Catch bond mechanism in Dynein motor driven collective transport

TL;DR

This paper models the catch bonding behavior of dynein motors and explores how it influences cellular cargo transport, revealing that catch bonds can enhance cargo velocity and significantly alter transport dynamics.

Contribution

It introduces a threshold force bond deformation model for dynein catch bonding and analyzes its impact on cargo transport properties, contrasting with kinesin behavior.

Findings

Catch bonding can increase cargo velocity with applied load.

Transport properties are highly sensitive to catch bond strength and stall force.

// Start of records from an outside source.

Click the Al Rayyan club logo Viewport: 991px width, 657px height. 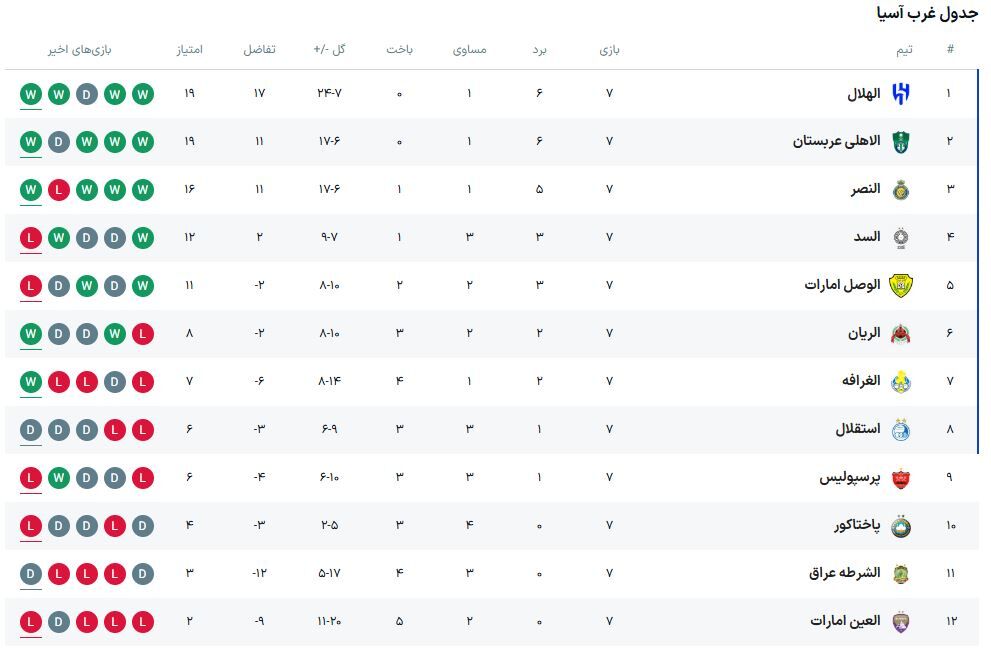[x=901, y=334]
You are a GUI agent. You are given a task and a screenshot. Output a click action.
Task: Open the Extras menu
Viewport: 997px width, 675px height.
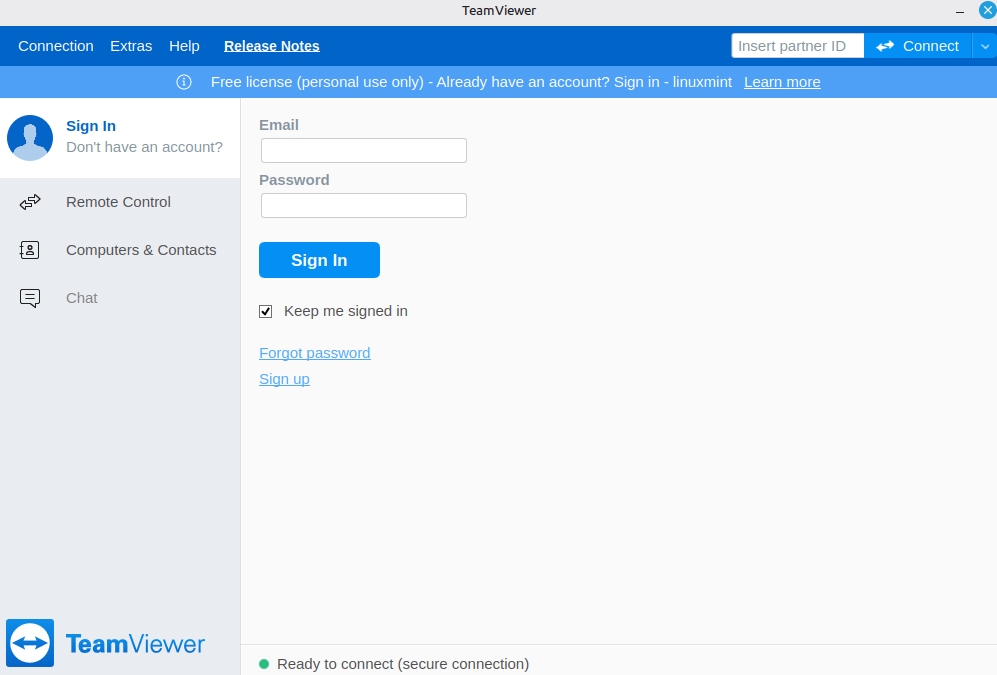tap(130, 45)
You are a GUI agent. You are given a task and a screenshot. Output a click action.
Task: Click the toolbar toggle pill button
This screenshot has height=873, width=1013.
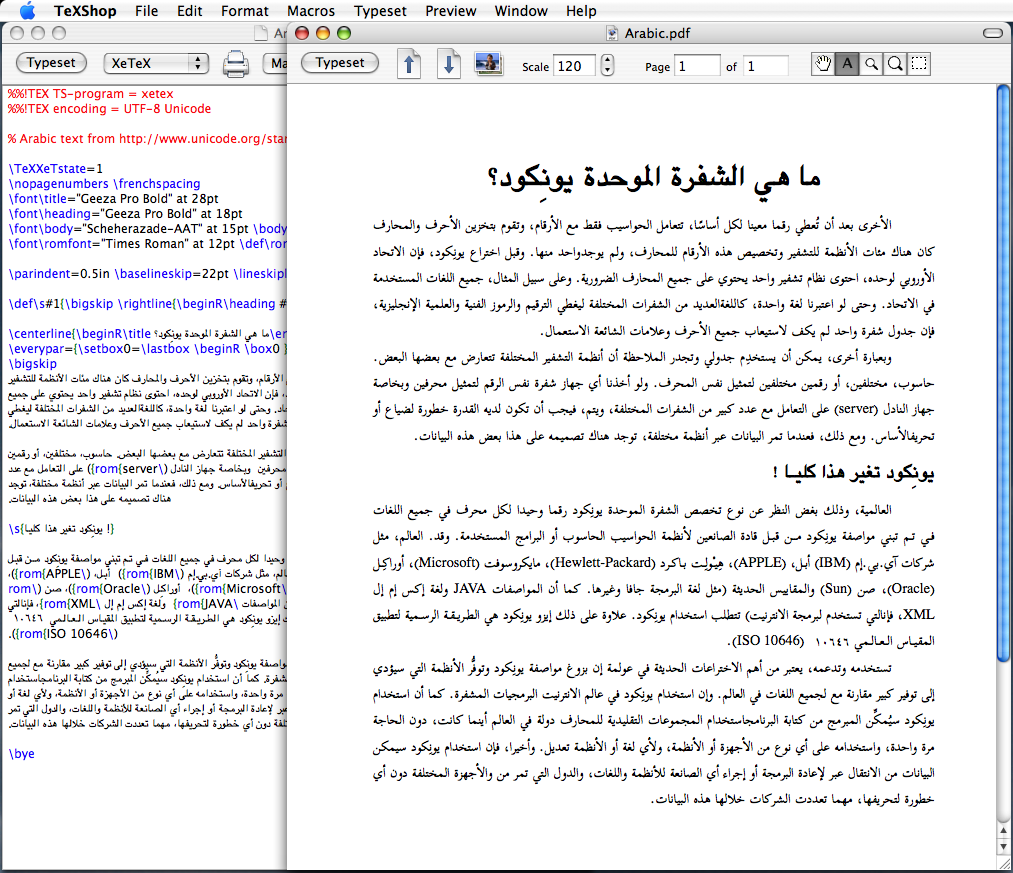992,33
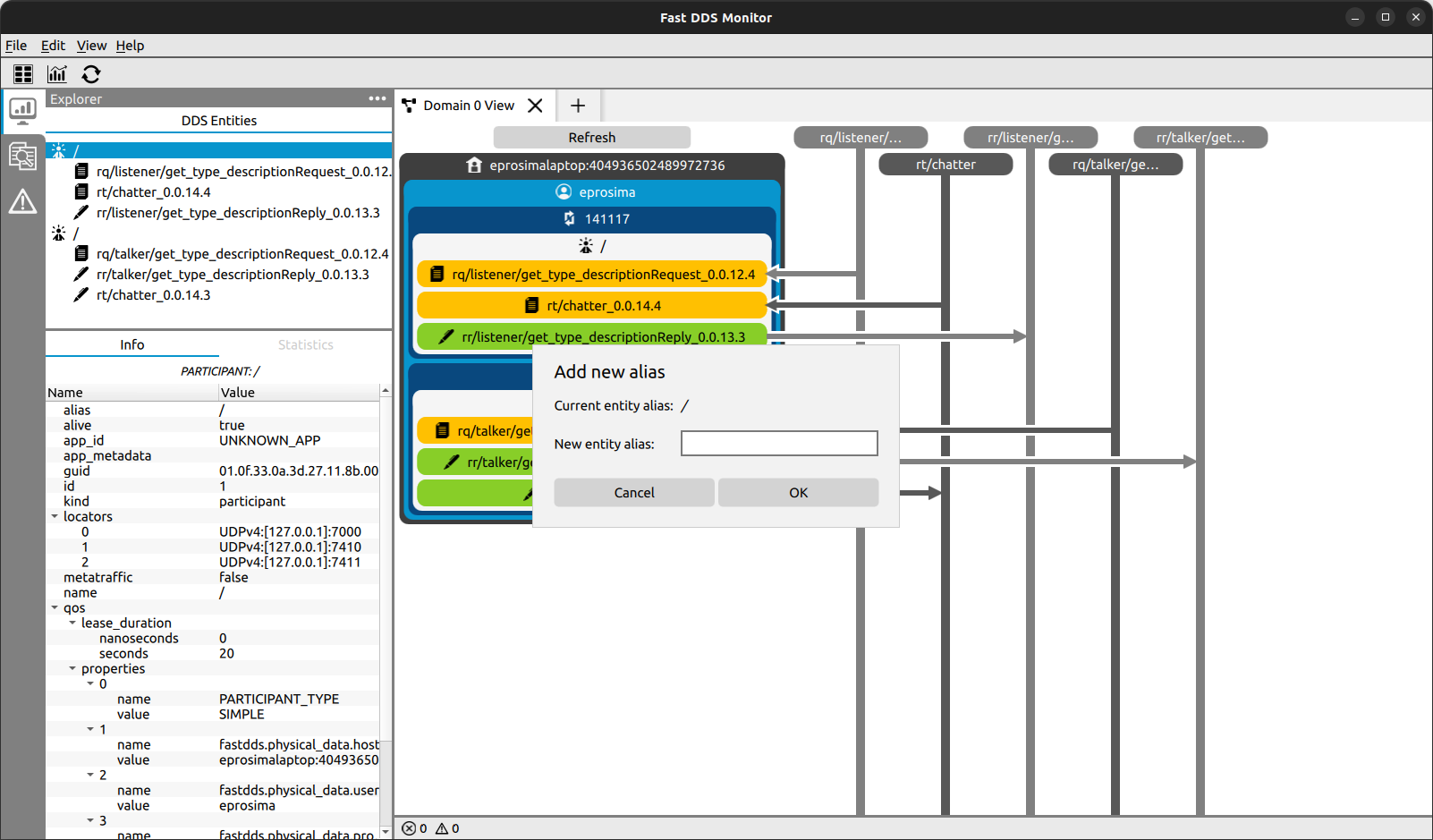Collapse the lease_duration node
1433x840 pixels.
click(72, 623)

Predictions are experimentally testable through motor property modifications.

Abstract

Recent experiments have demonstrated that dynein motor exhibits catch bonding behaviour, in which the unbinding rate of a single dynein decreases with increasing force, for a certain range of force. Motivated by these experiments, we propose a model for catch bonding in dynein using a threshold force bond deformation (TFBD) model wherein catch bonding sets in beyond a critical applied load force. We study the effect of catch bonding on unidirectional transport properties of cellular cargo carried by multiple dynein motors within the framework of this model. We find catch bonding can result in dramatic changes in the transport properties, which are in sharp contrast to kinesin driven unidirectional transport, where catch bonding is absent. We predict that, under certain conditions, the average velocity of the cellular cargo can actually increase as applied load is increased. We characterize the transport properties in terms of a velocity profile phase plot in the parameter space of the catch bond strength and the stall force of the motor. This phase plot yields predictions that may be experimentally accessed by suitable modifications of motor transport and binding properties. Our work necessitates a reexamination of existing theories of collective bidirectional transport of cellular cargo where the catch bond effect of dynein described in this paper is expected to play a crucial role.